The Motley Fool recommends British American Tobacco P.l.c. and also recommends the following options: long January 2026 $40 calls on British American Tobacco and short January 2026 $40 puts on British American Tobacco. However, it's important to note that the Motley Fool's stance on investing in British American Tobacco may not necessarily mean it's the best stock to buy right now, as their recommendations can change over time.

Investing in British American Tobacco (BTI) comes with potential risks due to the declining trend in cigarette smoking. The main risks can be summarized as follows:
Declining cigarette volumes: As cigarette smoking declines, British American Tobacco's core business is negatively impacted. The company has experienced a significant volume decline in combustible products in recent years, which could worsen in the future. Although the company has managed to offset this revenue hit by raising prices, there's a limit to how much this strategy can be sustained.
Increased competition in the non-combustible market: As tobacco companies diversify into non-combustible products such as vapor pods, heating sticks, and oral pouches, competition in this market segment is intensifying. Although British American Tobacco is shifting its focus to these new categories, it is trailing behind its rival Philip Morris International, which has a more advanced smoke-free product portfolio.
Potential regulatory risks: The tobacco industry is heavily regulated, and further restrictions on cigarette sales and marketing could negatively impact British American Tobacco's business. Additionally, the company's non-combustible products may also face regulatory challenges, which could hinder their growth prospects6.
High dividend yield risk: While British American Tobacco's dividend yield of around 10% may be attractive to income-oriented investors, the high yield could also be a sign of increased risk3. If the company's financial performance deteriorates, it may be forced to cut its dividend, which would negatively impact investors relying on that income stream.
Leverage and financial risk: British American Tobacco has a higher debt-to-EBITDA ratio compared to some of its peers, which could make it more vulnerable to financial stress in times of adversity. Investors should closely monitor the company's balance sheet and debt situation.
In summary, while British American Tobacco is taking steps to diversify its operations and adapt to the decline in cigarette smoking, investors should be aware of these potential risks and closely monitor the company's performance and industry developments.

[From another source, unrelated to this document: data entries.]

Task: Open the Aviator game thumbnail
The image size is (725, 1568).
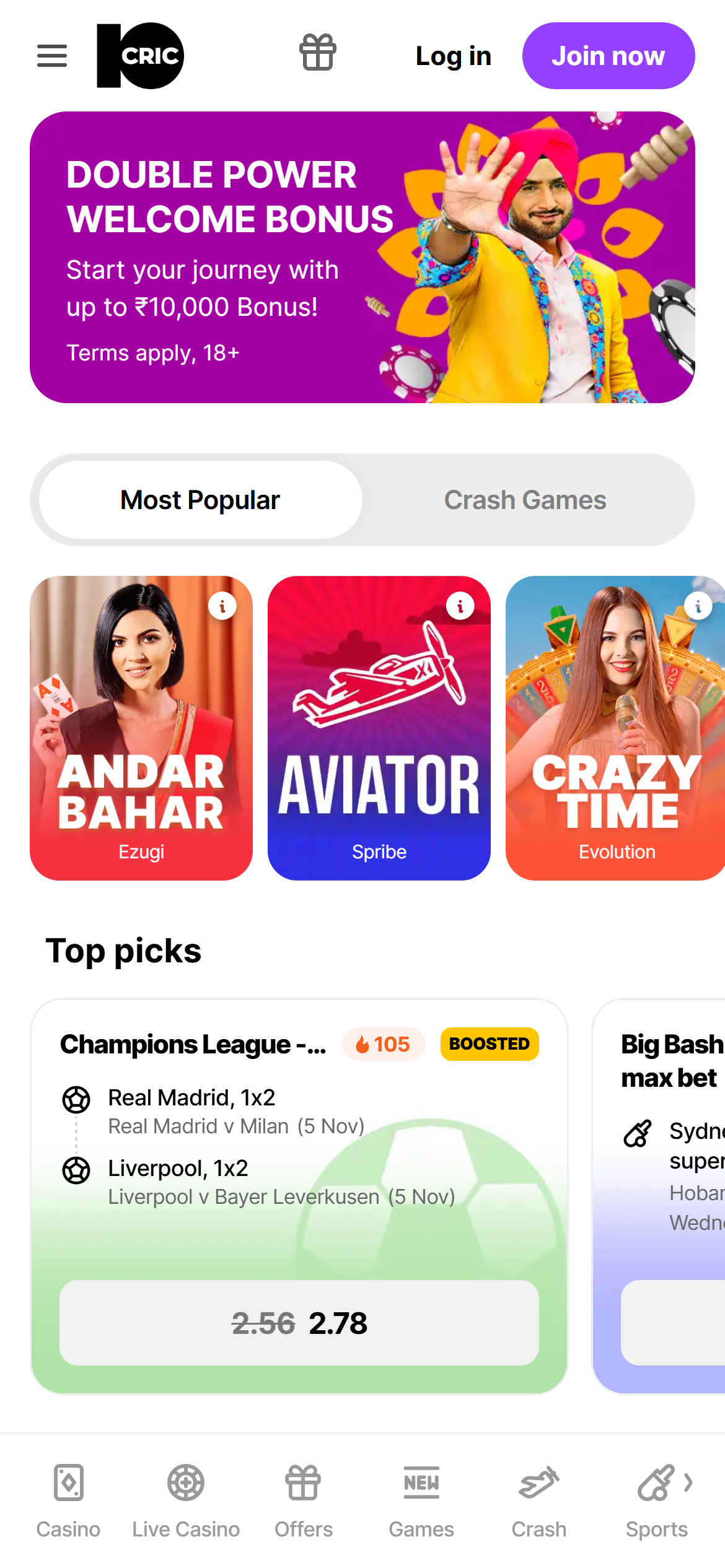Action: [x=379, y=728]
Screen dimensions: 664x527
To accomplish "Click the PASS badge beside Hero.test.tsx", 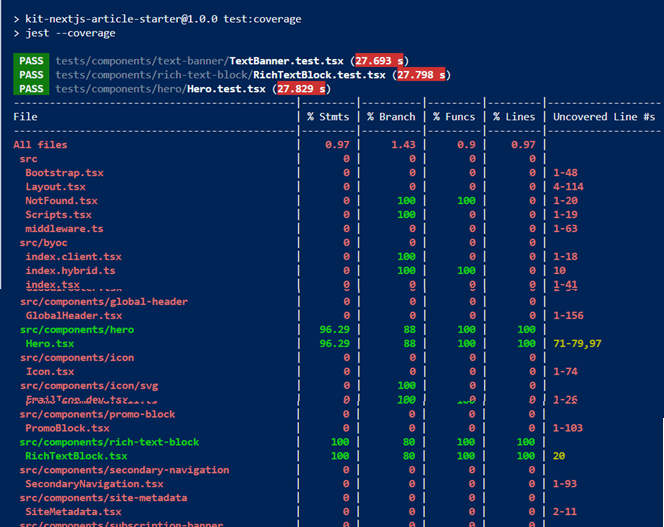I will (32, 89).
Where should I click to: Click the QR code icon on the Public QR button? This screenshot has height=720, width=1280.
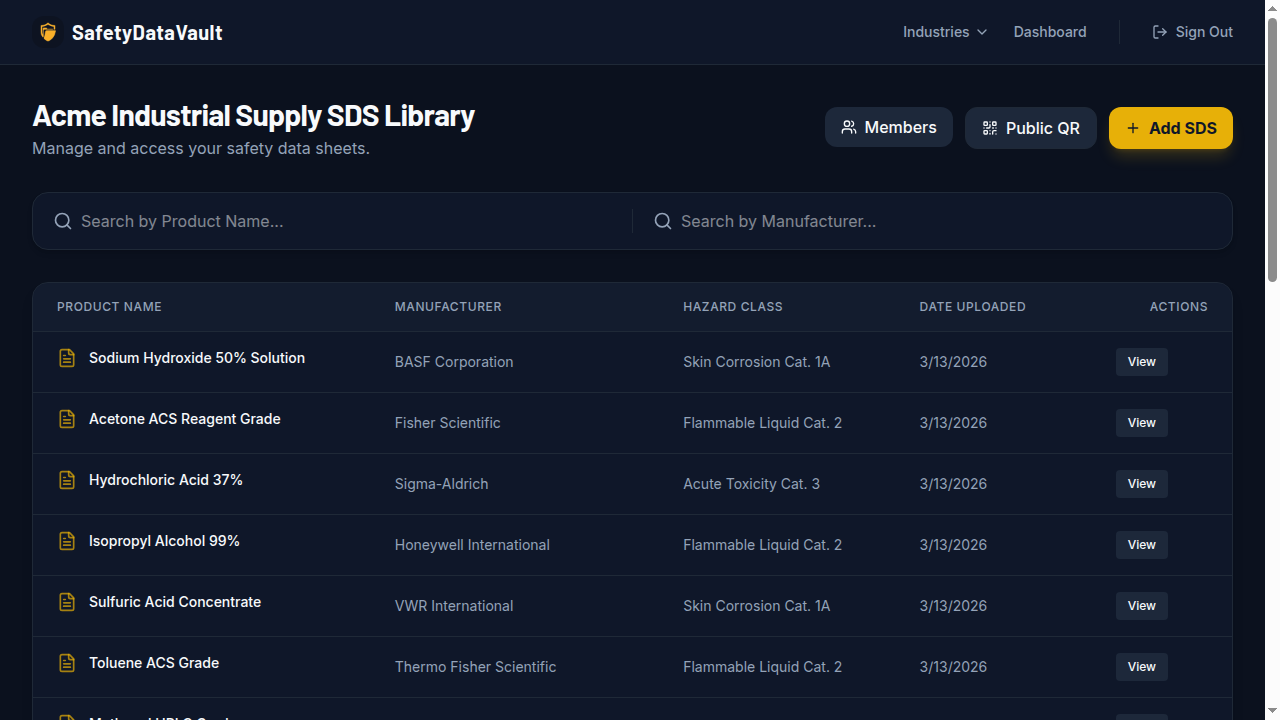[990, 128]
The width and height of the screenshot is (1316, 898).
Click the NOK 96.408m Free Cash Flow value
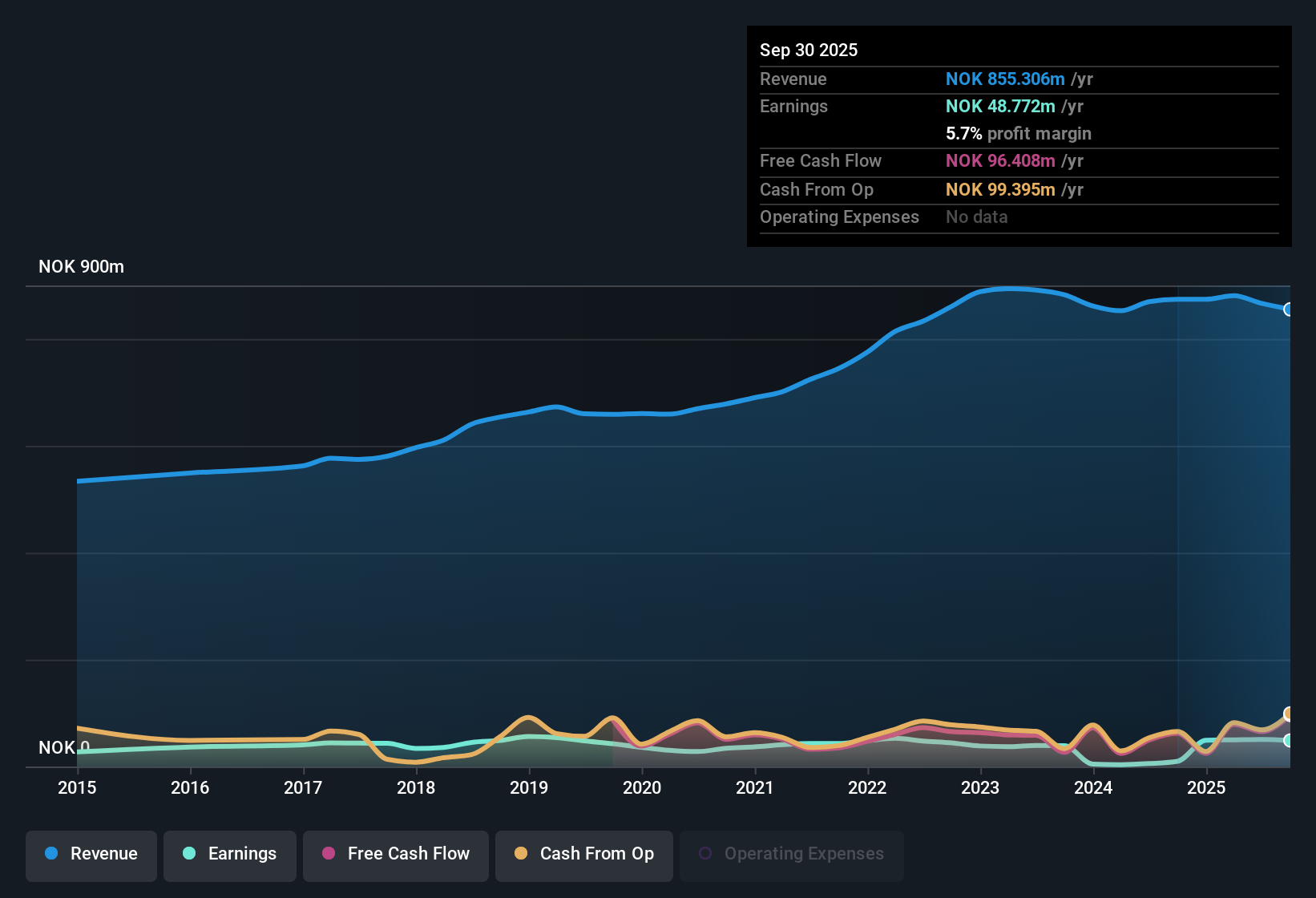coord(1000,161)
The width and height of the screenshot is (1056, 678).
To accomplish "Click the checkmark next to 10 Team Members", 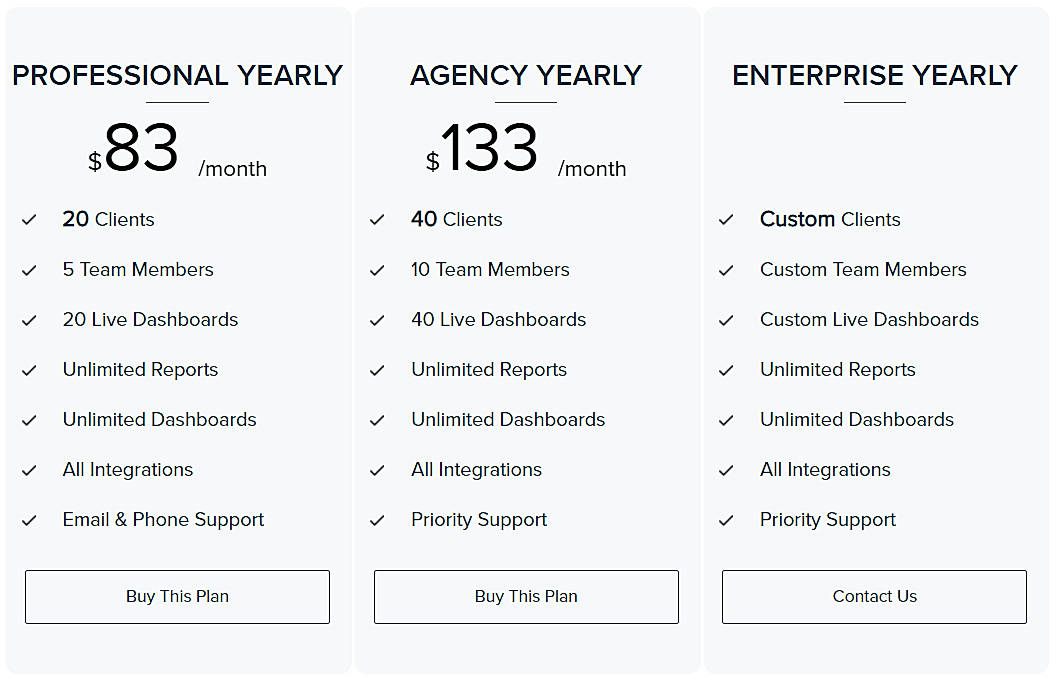I will tap(378, 269).
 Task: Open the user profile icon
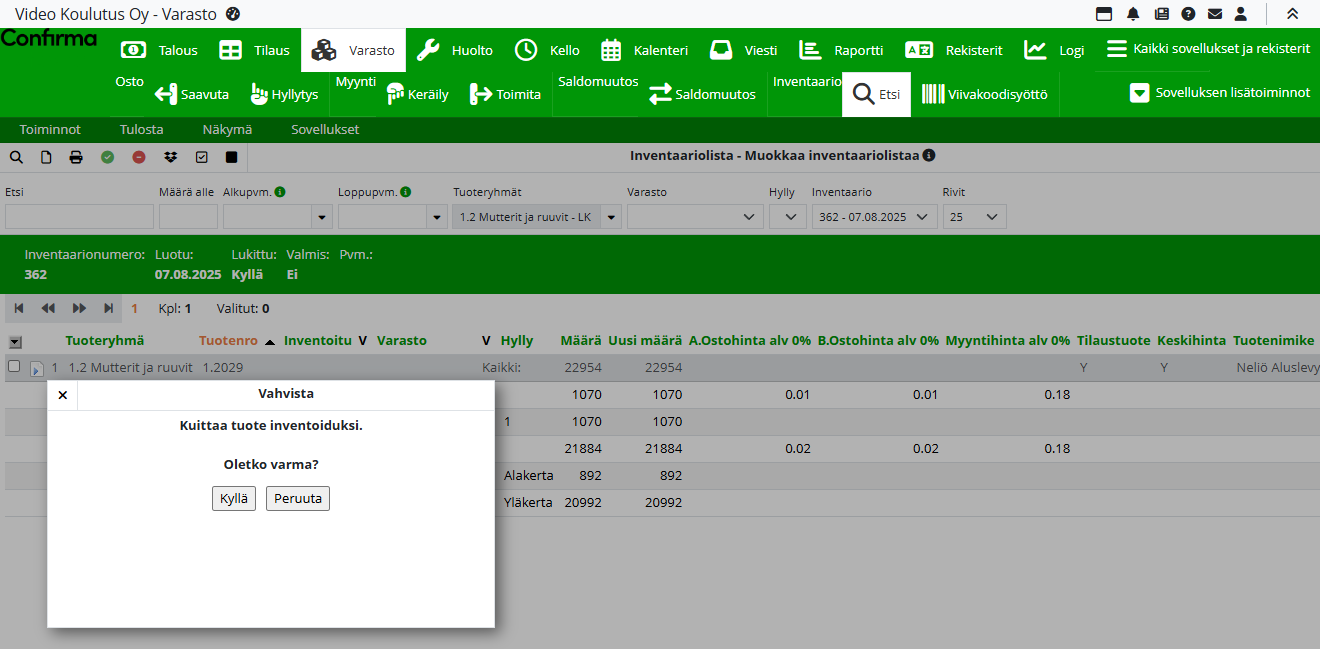coord(1241,14)
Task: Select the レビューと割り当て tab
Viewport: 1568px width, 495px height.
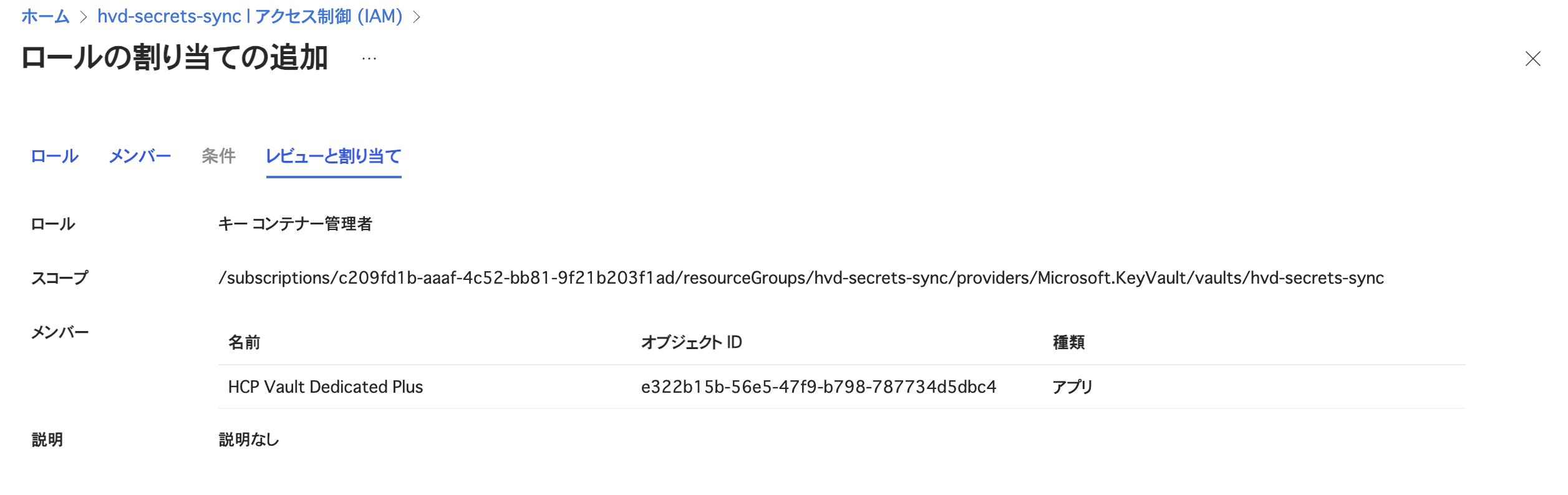Action: 333,156
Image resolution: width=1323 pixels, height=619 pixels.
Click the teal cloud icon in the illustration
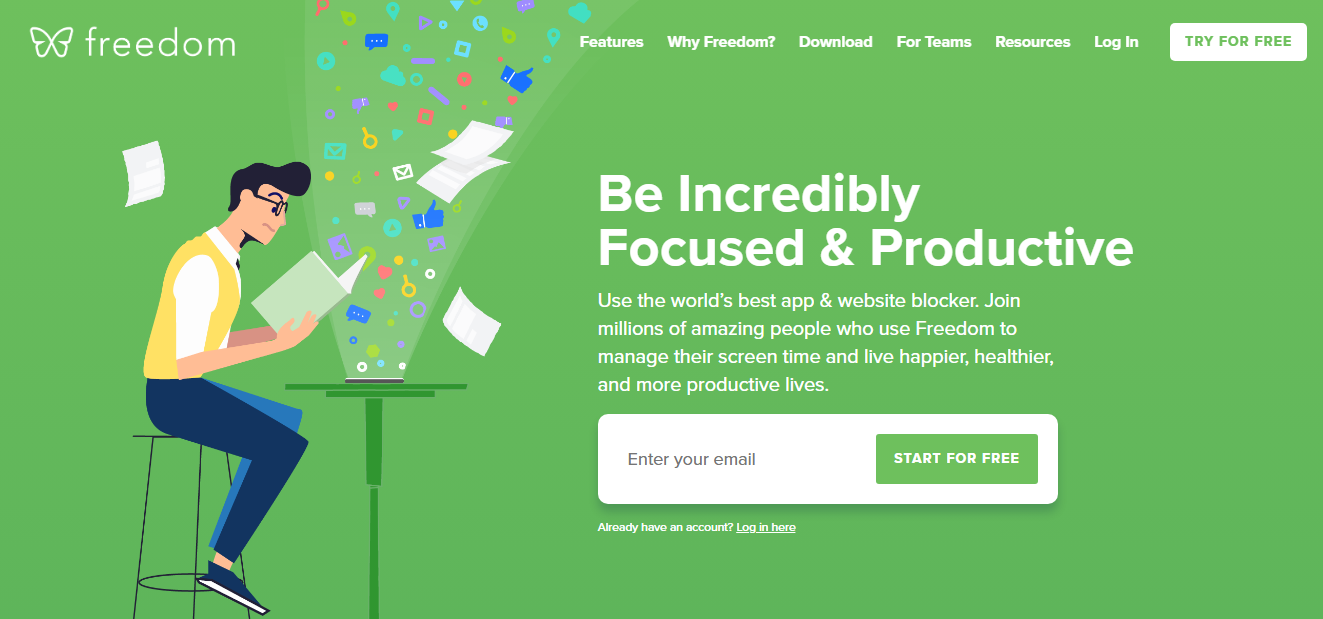click(393, 75)
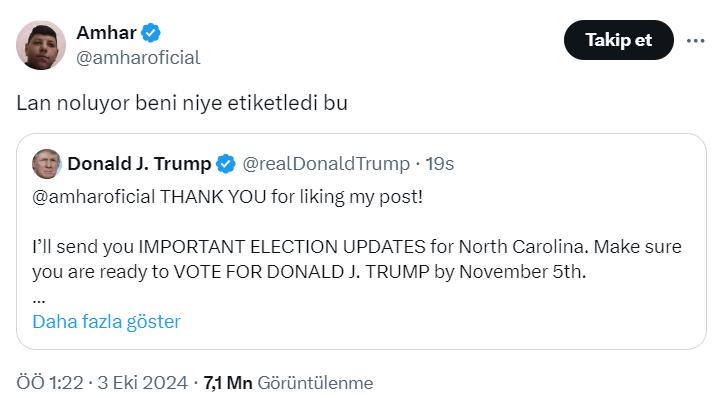This screenshot has width=719, height=398.
Task: Click the 7,1 Mn Görüntülenme view count
Action: [x=288, y=383]

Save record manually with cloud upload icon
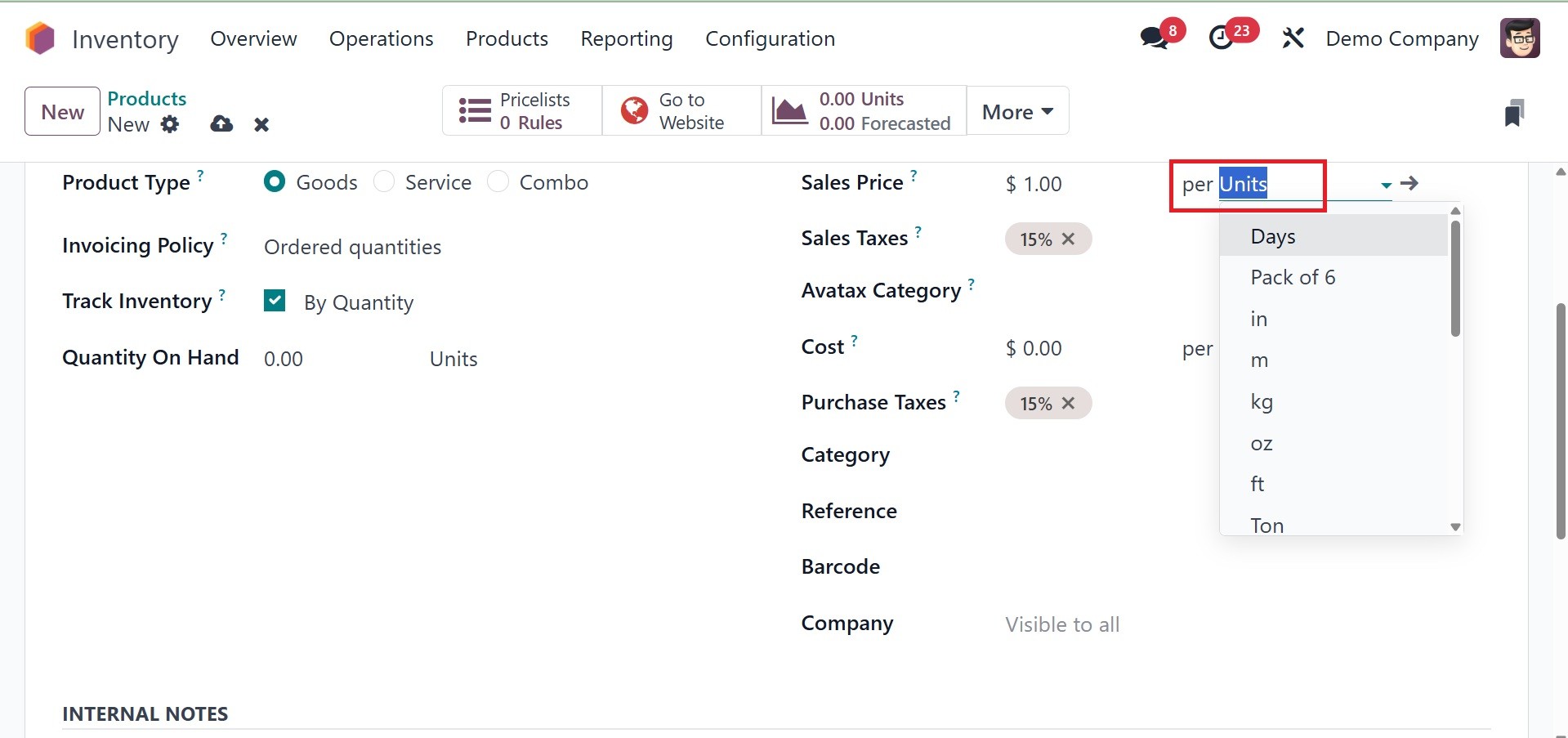point(221,124)
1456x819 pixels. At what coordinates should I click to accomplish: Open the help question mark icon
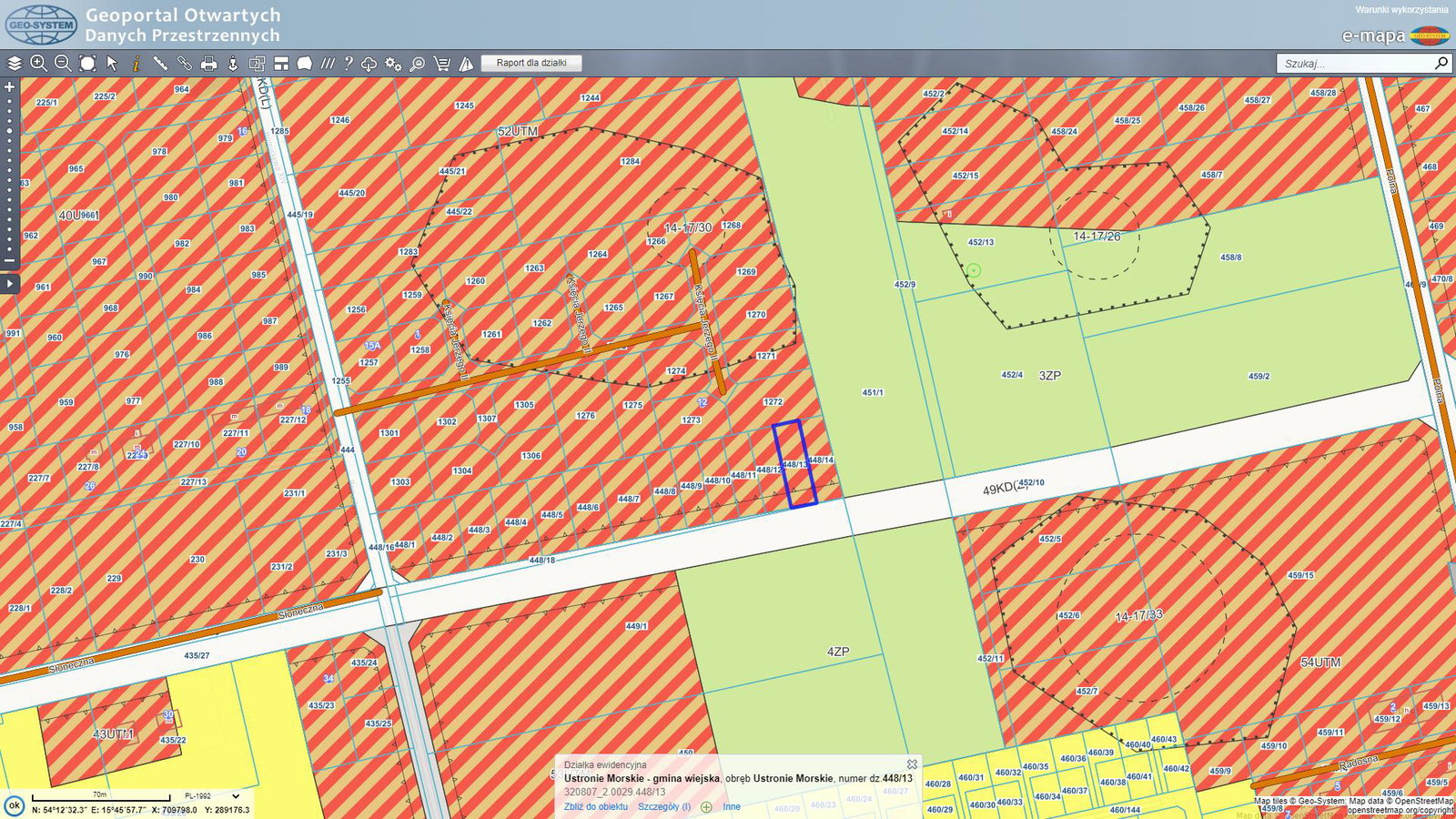click(348, 64)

British American Tobacco (BTI) has a long history of consistent dividend payments, currently distributing dividends on a quarterly basis. The company's dividend yield is approximately 8.64%, outperforming 87.88% of global competitors in the Tobacco Products industry. Over the past three years, the company's annual dividend growth rate was 2.40%, decreasing to 0.90% per year when extended to a five-year horizon. Over the past decade, the annual dividends per share growth rate is 5.90%.
The sustainability of the dividend can be assessed by evaluating the company's payout ratio. As of 2023-06-30, British American Tobacco's dividend payout ratio is 0.44, suggesting that the company retains a significant part of its earnings, ensuring the availability of funds for future growth and unexpected downturns. The company's profitability rank is 8 out of 10 as of 2023-06-30, indicating good profitability prospects.
British American Tobacco's growth metrics also suggest a robust financial health. The company's growth rank of 8 out of 10 suggests a good growth trajectory relative to its competitors. Revenue per share and 3-year revenue growth rate of 2.60% per year indicates a strong revenue model, although it underperforms approximately 73.81% of global competitors. The company's 3-year EPS growth rate of 5.40% per year showcases its ability to grow earnings, a critical component for sustaining dividends in the long run. However, this rate underperforms approximately 60% of global competitors. Moreover, the company's 5-year EBITDA growth rate of -22.00% underperforms approximately 96.77% of global competitors.
In conclusion, British American Tobacco's consistent dividend payments, notable dividend growth rate, and reasonable payout ratio demonstrate its commitment to rewarding shareholders. Its profitability and growth metrics also suggest a robust financial health. However, investors should keep a close eye on the company's growth rates, which currently underperform a significant percentage of global competitors.